Khandro Thrinlay Chodon: The feminine principle can be viewed at different levels in accordance with an individual’s understanding or perspective.
Some of the ways she has been known is as ‘the wise crone’, ‘the nurturing mother’, ‘the powerful shakti’. Within the Vajrayana tradition of Buddhism, the feminine principle has a specific meaning, which unveils to us her presence at the heart of everything. She is revered and respected by practitioners as the spacious quality of mind itself, and through deep practice, her truth unfolds unceasingly. Subtle, mystifying, intriguing, nurturing and pervasive, she is actually beyond gender, and is dynamic.
Today, this feminine aspect of our being needs to be respected and reactivated by both men and women. Science has recently broadened its view from seeing the brain as static to seeing it as having a unique ability to constantly change, grow, and remap itself over a lifetime. Of course, the brain, in addition to our being, has always had this plasticity, something the Buddha mentioned and taught some 2,500 years ago, but modern science has understood only now. It is time to harness our innate ability to go beyond our conditioning, for if we do not, we will continue to remain limited, and suffer as a consequence. At this time, our world needs to focus on the feminine principle so that we can develop the ability to surrender expectation and concepts and move into a realm of ever-flowing wisdom. In this day and age, it is vital to master and fully incorporate the feminine principle into our meditative practices.
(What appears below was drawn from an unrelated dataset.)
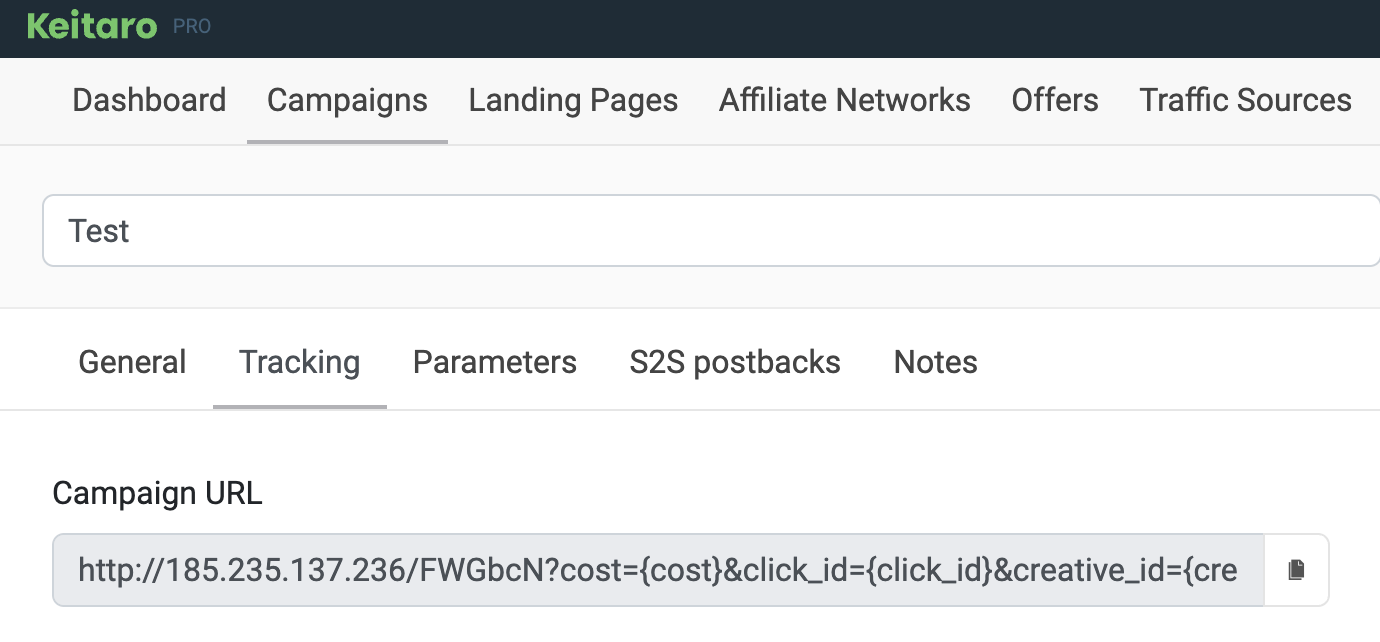
Task: Open the Dashboard section
Action: pos(149,100)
Khandro Thrinlay Chodon, who is widely known as a living yogini, will lead us in an afternoon session that illuminates this aspect of her spiritual tradition. She will speak both from the heart of her practice, as well as from her personal experience. The session will begin with a meditation and reflection and end with a short question and answer session.
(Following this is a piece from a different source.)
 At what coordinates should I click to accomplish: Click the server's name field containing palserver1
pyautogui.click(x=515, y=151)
Khandro Thrinlay Chodon is a lay, female Vajrayana Buddhist teacher, who holds her family’s yogic spiritual lineage, which is the Drukpa tradition revered in Tibet, Bhutan and the Indian Himalayas. She began her spiritual training as a small child and has studied both Eastern and Western approaches to psychology.
Since the death of her husband, His Holiness the IXth Shabdrung of Bhutan, in 2003, Khandro-la has, with the encouragement of many Vajrayana Buddhist Masters, been teaching in the West. She focuses on spirituality in daily life. Her organisation, Khachodling, engages in spiritual and humanitarian projects in the remote Indian Himalayas.
Khandro-la is the embodiment of warmth and humanness. Her contemporary and profound Buddhist teachings inspire and direct practitioners to deepen in their awareness, and courageously expand into the path of wisdom, joy and compassion.